読解用抜粋
>>
ENV RAILS_ENV="production"
ENV NODE_ENV="production"
COPY Gemfile /myapp/Gemfile
COPY Gemfile.lock /myapp/Gemfile.lock
RUN bundle config jobs 4 \
&& bundle config deployment true \
&& bundle config without 'development test' \
&& bundle install
COPY . /myapp
RUN SECRET_KEY_BASE=placeholder bundle exec rails assets:precompile
ENV RAILS_SERVE_STATIC_FILES="true"
ENV RAILS_LOG_TO_STDOUT="true"
EXPOSE 3000
CMD ["bundle", "exec", "rails", "server", "-b", "0.0.0.0", "-p", "3000"]
MRSKをインストールする
gem install mrsk
でglobalにインストールしてもいいですし、Gemfileのdevelopmentにgem 'mrsk'
を追加してもいいです。Railsであれば後者が一般的かと思います。
設定ファイルを用意する
mrsk init
またはbundle exec mrsk init
を実行すると、config/deploy.ymlに設定ファイルが作られます。MRSKの設定はこのファイルに集約されます。これを必要に応じて編集します。
# Name of your application. Used to uniquely configure containers.
service: sample-mrsk1
# Name of the container image.
image: takahashim/mrsk1
# Deploy to these servers.
servers:
- mrsk1.example.com
# Credentials for your image host.
<<
以下の課題
**a)** MRSK導入手順の文章に照らして、次の記述(i)〜(iii)がそれぞれ合致するかを「はい」か「いいえ」で答え、判断の根拠となる語句を原文どおりに引用してください。(i) MRSKの設定は config/deploy.yml に集約される。(ii) Railsの場合は gem install mrsk でグローバルにインストールするのが一般的である。(iii) サービス名は sample-mrsk1 と設定されている。
**b)** MRSK導入手順の文章から、「EXPOSE 3000」から「the container image.」までを、その語句も含めて一字一句違えずに抜き出してください。
**c)** MRSK導入手順の文章を、最後に示された行の続きから書き継いでください。
この後に掲げるデータは、課題の解答には用いません。

表示データ
>>
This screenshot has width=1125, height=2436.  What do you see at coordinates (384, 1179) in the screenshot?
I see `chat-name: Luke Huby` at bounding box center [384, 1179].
<<
>>
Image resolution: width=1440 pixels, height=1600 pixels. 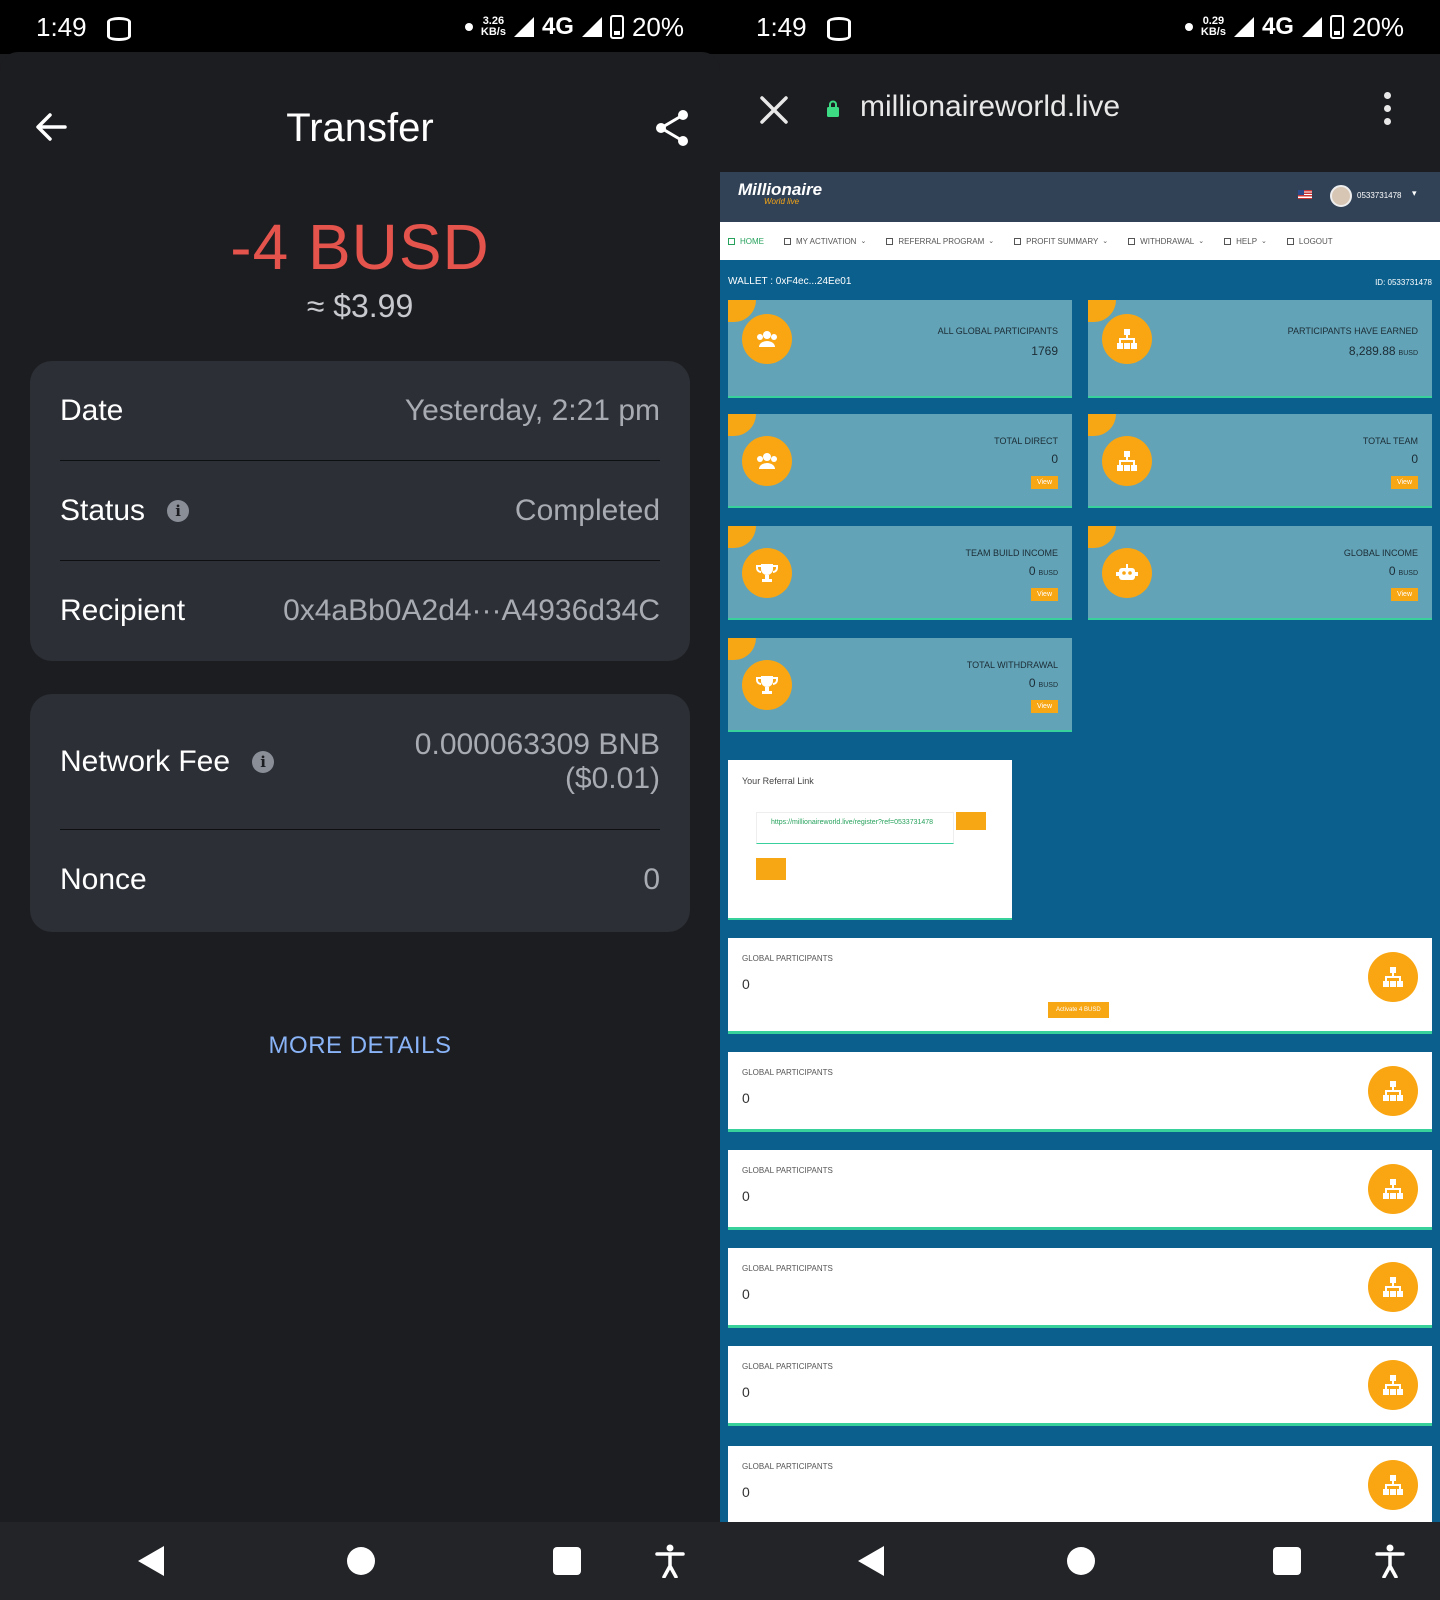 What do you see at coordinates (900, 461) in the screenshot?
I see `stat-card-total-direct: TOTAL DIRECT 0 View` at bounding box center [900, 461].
<<
各項目の解答
**a)**
(i) はい。「MRSKの設定はこのファイルに集約されます。」
(ii) いいえ。「Railsであれば後者が一般的かと思います。」
(iii) はい。「service: sample-mrsk1」

**b)**
EXPOSE 3000
CMD ["bundle", "exec", "rails", "server", "-b", "0.0.0.0", "-p", "3000"]
MRSKをインストールする
gem install mrsk
でglobalにインストールしてもいいですし、Gemfileのdevelopmentにgem 'mrsk'
を追加してもいいです。Railsであれば後者が一般的かと思います。
設定ファイルを用意する
mrsk init
またはbundle exec mrsk init
を実行すると、config/deploy.ymlに設定ファイルが作られます。MRSKの設定はこのファイルに集約されます。これを必要に応じて編集します。
# Name of your application. Used to uniquely configure containers.
service: sample-mrsk1
# Name of the container image.

**c)**
registry:
# Specify the registry server, if you're not using Docker Hub
# server: registry.digitalocean.com / ghcr.io / ...
username: takahashim
password:
- MRSK_REGISTRY_PASSWORD
# Inject ENV variables into containers (secrets come from .env).
env:
clear:
DATABASE_NAME: sample_mrsk1_production
secret:
- RAILS_MASTER_KEY
- DATABASE_HOST
- DATABASE_USER
- DATABASE_PASS
# Call a broadcast command on deploys.
# audit_broadcast_cmd:
# bin/broadcast_to_bc
# Use a different ssh user than root
ssh:
user: debian
最後のssh.userの設定はWebARENA Indigo用のものです(IndigoはDebianだと初期アカウントがdebian
になる)。rootでログインできるサーバなら不要です。
値が大文字になっているところは環境変数の値が使われるところです。MRSKは.env
をサポートしているので、そこに環境変数を指定しておくとその値が使われるようになります。
MRSK_REGISTRY_PASSWORD=(Docker Hubのアクセストークン)
RAILS_MASTER_KEY=(Railsのマスターキー)
DATABASE_USER=(DBのユーサ名)
DATABASE_PASS=(DBのパスワード)
DATABASE_HOST=(DBのホストアドレス)
秘匿情報は1password等のサービスに格納してそれを使った.env
を生成することもできます(現状はERbで.env
のテンプレートをごりごり書くような感じです)。
Docker Hubのアカウントを用意する
Docker Hubじゃなくてもいいようなのですが、コンテナのイメージを置く場所が必要になります。
Docker Hubを使う場合、Read/Writeができるアクセストークンを作り、それを上記.envのMRSK_REGISTRY_PASSWORD=
に書いておきます。
Docker Hub以外を使う場合はconfig/deploy.ymlのregistry:
の情報を適宜更新します。
デプロイする
mrsk deploy
またはbundle exec mrsk deploy
でデプロイできます。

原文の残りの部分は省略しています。